Carlo entrait dans la peau de Jan, puis dans celle du prince son grand-père. Il entendait chanter en lui l’air de Philippe II, seul dans son palais, et le plus beau solo de contrebasse écrit par Verdi. Le vieux Paul n’avait eu aucune chance, enfermé dans un caveau au seuil de la vallée des rois. Il n’avait rien voulu faire pour sortir de cette route si bien tracée où il s’était trouvé engagé en naissant, voie royale qui mène au sépulcre. La crypte des Capucins, Saint-Denis, Westminster, le pourrissoir de l’Escorial, Saint-Louis des Invalides, Saint-George de Windsor, Gorizia, la nouvelle sacristie de San Lorenzo, la chapelle de Dreux, l’abbaye de Hautecombe, les « chapelles imparfaites » du monastère de Batalha qui tendent leurs arcs brisés vers le ciel.
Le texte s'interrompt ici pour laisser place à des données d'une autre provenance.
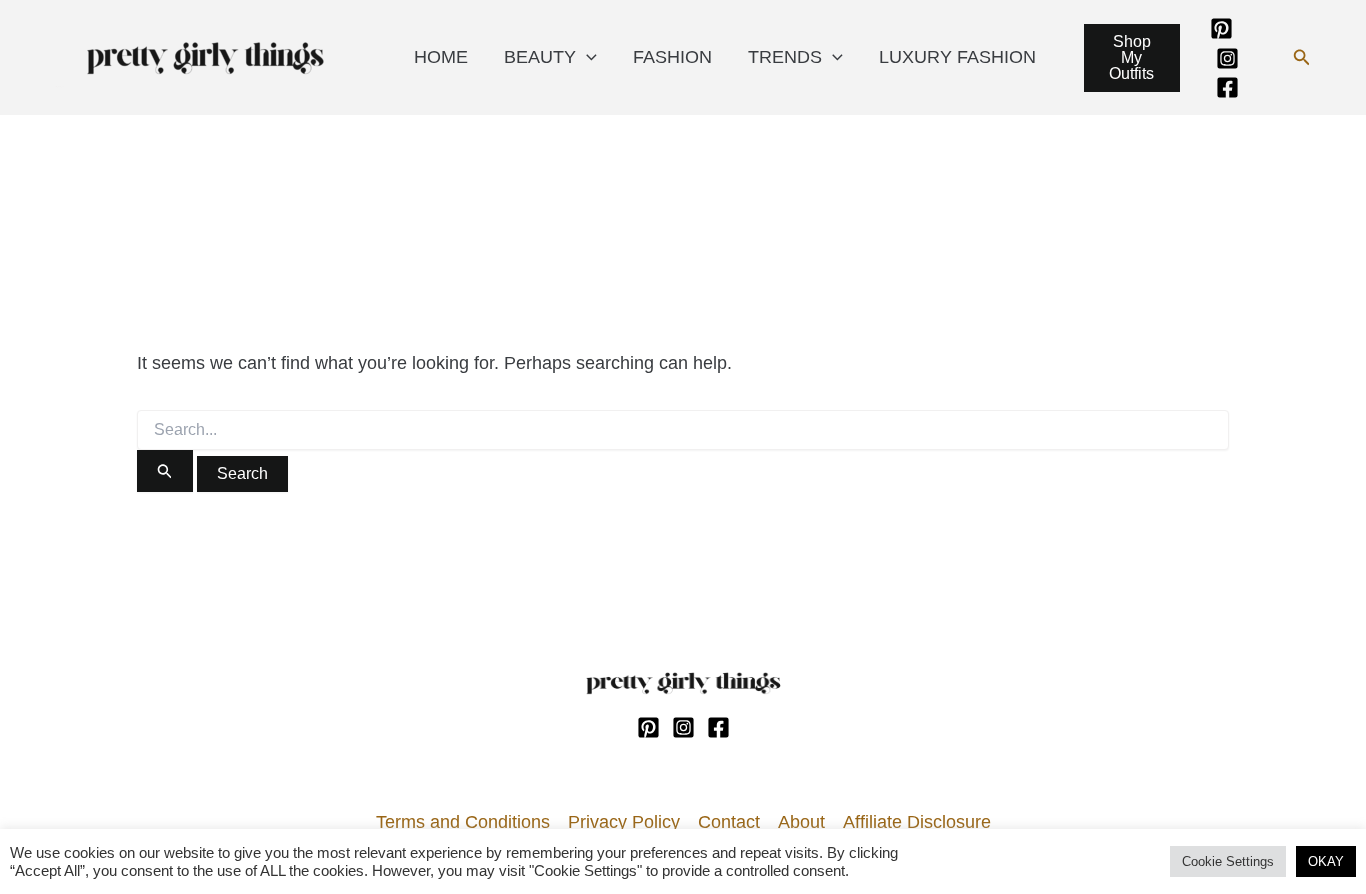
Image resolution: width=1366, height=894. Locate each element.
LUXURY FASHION (957, 57)
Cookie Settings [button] (1228, 861)
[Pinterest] (1221, 28)
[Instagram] (1227, 58)
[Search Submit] (165, 471)
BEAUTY (540, 57)
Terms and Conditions (463, 822)
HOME (441, 57)
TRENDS (785, 57)
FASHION (672, 57)
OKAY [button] (1326, 861)
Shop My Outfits (1131, 57)
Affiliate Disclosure (917, 822)
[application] (586, 57)
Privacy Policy (624, 822)
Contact (729, 822)
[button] (1302, 58)
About (801, 822)
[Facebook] (1227, 87)
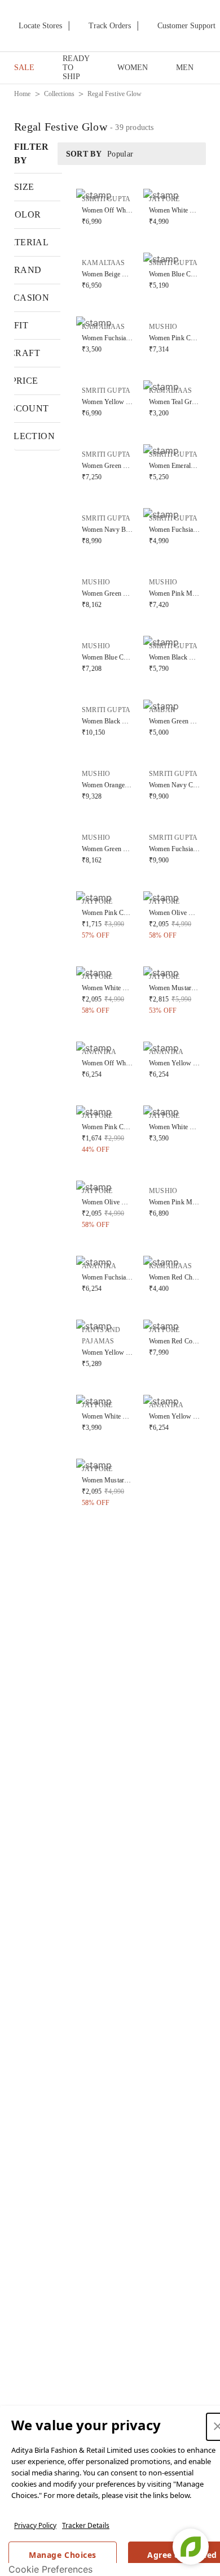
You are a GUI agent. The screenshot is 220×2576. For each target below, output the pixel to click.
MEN (184, 67)
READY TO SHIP (76, 67)
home (22, 94)
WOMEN (132, 67)
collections (59, 94)
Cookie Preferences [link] (50, 2569)
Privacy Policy (35, 2525)
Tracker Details (85, 2525)
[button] (107, 208)
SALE (24, 67)
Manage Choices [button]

Il les avait tous visités. Pour en tirer un gros album de photographies. Ses tombeaux. Carlo aussi avait les siens, dans les cimetières inconnus.
Paul s’était même dit à vingt ans qu’il pourrait s’en sortir sans rien renier — puisque c’était impossible — en allant le plus loin sur cette route, essayer de faire qu’elle mène jusqu’au trône. C’est de cet échec qu’il ne se remettait pas. À quoi bon vivre en représentation si personne ne vous regarde ? Faire attention à ce que chacun de ses actes soit irréprochable, si l’on n’intéresse plus personne ? Il faut des costumes de grand tailleur, des chaussures parfaites, s’agenouiller à la messe, prendre certains airs, ne pas se mêler d’argent. On l’avait cru naïf. Il avait bien vu venir les politiciens véreux qui saluaient en lui leur espoir, les aigrefins qui savaient que la fortune de la famille royale n’avait pas, et de loin, été tout entière aliénée par la dictature, les snobs qui affectaient de rechercher sa compagnie pour le plaisir de sa conversation, les éditeurs qui lui prenaient ses albums de photos, les femmes qui avant son mariage se précipitaient à sa rencontre, toutes celles qui depuis n’avaient pas manqué de lui faire comprendre qu’un seul mot suffirait. Il n’en souffrait pas. Cela avait été ainsi depuis sa majorité. D’abord il en plaisantait, avec des amis de son âge — quand ils avaient vingt ans, à San Remo, avec le duc de Xaintrailles et le conte Ugolini —, puis il les avait pris au sérieux, et il avait cédé tout ce qu’ils voulaient aux escrocs, en se disant qu’ils le mèneraient au pouvoir. Sa désastreuse période politique. Enfin il avait cédé aux intrigantes, sa période de lassitude.